To emphasize their role, monitors are not stored in the
``NXinstrument`` hierarchy but on ``NXentry`` level
in their own groups as there might be multiple monitors. Of special
importance is the monitor in a group called ``control``.
This is the main monitor against which the data has to be normalized.
This group also contains the counting control information,
i.e. counting mode, times, etc.

Monitor data may be multidimensional. Good examples are scan monitors
where a monitor value per scan point is expected or
time-of-flight monitors.

.. index::
	plotting; how to find data

.. _Find-Plottable-Data:

Find the plottable data
#######################

Any program whose aim is to identify the default plottable data 
should use the following procedure:

#. Start at the top level of the NeXus data file.

#. Loop through the groups with class ``NXentry`` 
   until the next step succeeds.

#. Open the NXentry group and loop through the subgroups 
   with class ``NXdata`` until the next step succeeds.

#. Open the NXdata group and loop through the fields for the one field 
   with attribute ``signal="1"``.
   Note: There should be *only one* field that matches.

   This is the default plottable data.

   #. If this field has an attribute ``axes``:

      #. The ``axes`` attribute value contains a colon (or comma)
         delimited list (in the C-order of the data array) with 
         the names of the 
         :index:`dimension scales <dimension scale>`
         associated with the plottable data.
         Such as:  ``axes="polar_angle:time_of_flight"``

      #. Parse ``axes`` and open the datasets to describe your 
         :index:`dimension scales <dimension scale>`

   #. If this field has no attribute ``axes``:

      #. Search for datasets with attributes ``axis=1``, ``axis=2``, etc.

      #. These are the fields describing your axis.

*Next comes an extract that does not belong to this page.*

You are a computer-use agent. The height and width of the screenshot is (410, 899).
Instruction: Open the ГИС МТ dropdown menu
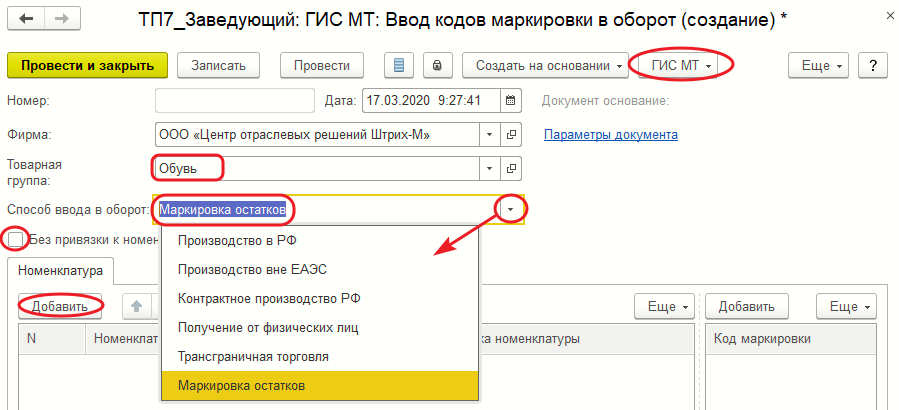684,65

There may be
         several fields for any axis, i.e. there may be multiple 
         fields with the attribute ``axis=1``. Among them the 
         field with the attribute ``primary=1`` is the preferred one. 
         All others are alternative :index:`dimension scales <dimension scale>`.

#. Having found the default plottable data and its dimension scales: 
   make the plot.

.. the previous description

	#. Open the first top level NeXus group with class
	   ``NXentry``.

	#. Open the first NeXus group with class
	   ``NXdata``.

	#. Loop through NeXus fields in this group searching for the item
	   with attribute
	   ``signal="1"``
	   indicating this field has the plottable data.

	#. Check to see if this field has an attribute called
	   ``axes``. If so, the attribute value contains a colon (or comma)
	   delimited list (in the C-order of the data array) with the names
	   of the 
	   :index:`dimension scales <dimension scale>`
	   associated with the plottable data. And
	   then you can skip the next two steps.

	#. If the ``axes`` attribute is not defined, search for the 
	   one-dimensional NeXus fields with attribute ``primary=1``.

	#. These are the dimension scales to label 
	   the axes of each dimension of the data.

	#. Link each dimension scale
	   to the respective data dimension by
	   the ``axis`` attribute (``axis=1``, ``axis=2``, 
	   ... up to the  :index:`rank <rank>` of the data).

	#. If necessary, close the
	   ``NXdata``
	   group, open the next one and repeat steps 3 to 6.

	#. If necessary, close the
	   ``NXentry``
	   group, open the next one and repeat steps 2 to 7.

Consult the :ref:`NeXus API <Introduction-NAPI>`
section, which describes the routines available to program these
operations. In the course of time, generic NeXus browsers will
provide this functionality automatically.